Tugomir Majdak, state secretary in the Ministry of Agriculture, Forestry, and Water Management, said that the state is considering the possibility of installing agrivoltaics in agricultural areas with permanent crops, and emphasized that a lot has already been done when investors were allowed to build agrivoltaics without location and building permits.

And if a solar power plant is built up to 10 megawatts, along with the main project, it can also be built without a building permit, which was allowed by amending the Regulation on Simple Buildings, as emphasized by Tonči Glavinić, acting director of the Office for the Implementation of Earthquake Recovery at the Ministry of Spatial Planning, Construction, and State Property.

As for floating solar and wind power plants, for which OIEH has already mapped the Adriatic, they may not come so soon, said Bojan Linardić, director of the Institute for Spatial Development at the Ministry of Spatial Planning, Construction, and State Property.

– The preparation of a special plan, the Spatial Plan of the Exclusive Economic Zone of the Republic of Croatia, has begun, and it is mandatory to adopt it within two to three years.

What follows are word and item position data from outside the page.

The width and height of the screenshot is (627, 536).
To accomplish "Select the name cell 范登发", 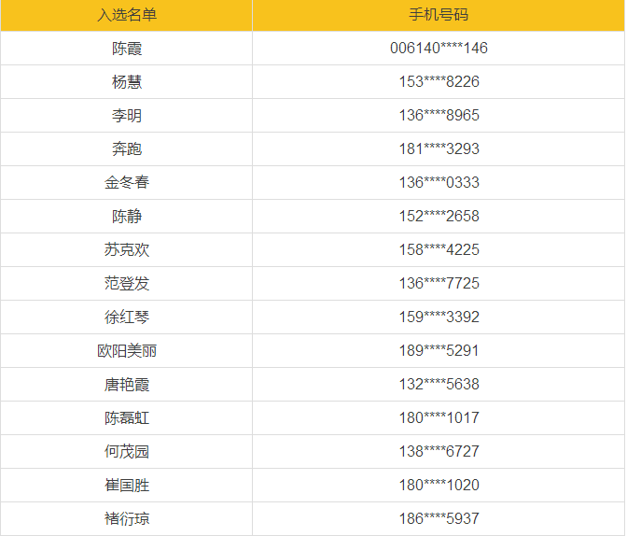I will (126, 283).
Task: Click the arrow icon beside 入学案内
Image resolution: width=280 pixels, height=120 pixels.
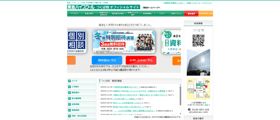Action: 69,87
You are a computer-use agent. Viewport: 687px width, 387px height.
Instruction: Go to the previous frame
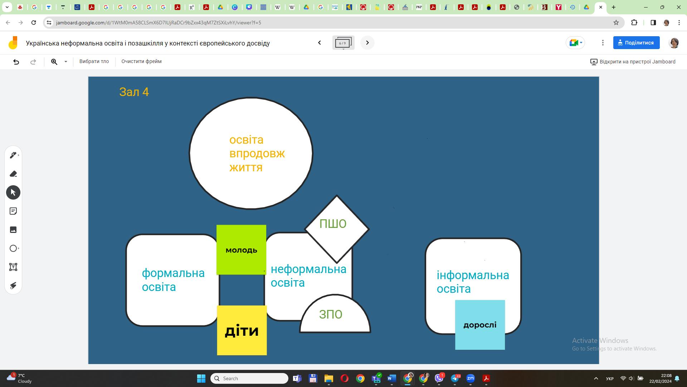pos(320,43)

There are currently no renewable energy sources in it because they are not in the Spatial Development Strategy from 2017, which is why they cannot be in the spatial planning documents. Expert foundations are needed; feasibility, possibility, impact of such interventions, and then with substantiated foundations, we can enter the drafting and amendment of documents – said Linardić.

Walburga Hemetsberger, director of SolarPower Europe, congratulated Croatia on the ‘year of solar’ as 250 percent more solar panels were built here last year than the year before. She also expressed concern that only 2-3 percent of panels are currently produced in Europe, while Giles Dickson, director of WindEurope, was not satisfied with the fact that any development of renewable energy in Croatia is still being hindered by administration.

– Twenty percent of the electricity consumed in Europe comes from wind, and by 2030, it should be 42.5 percent. How can we achieve that when just for one of the three permits needed for a wind farm, so much paperwork is required – showing a photo with about 50 binders of documents, Dickson explained his point.

Samanta Barić, head of the Department for Urbanism, Investments, and Development Projects of the City of Pula, said that Croatia ranks 13th in Europe in wind energy usage and 24th in solar energy usage. Pula, she emphasized, recognizes the potential of its area and is working on implementing numerous projects.

On Thursday, the second day of the conference, we expect panel discussions on the topic of solarization of Croatia, then what is the further perspective of wind power plants in our country, whether the rules for connecting to the grid can be simplified, and what challenges geothermal energy faces.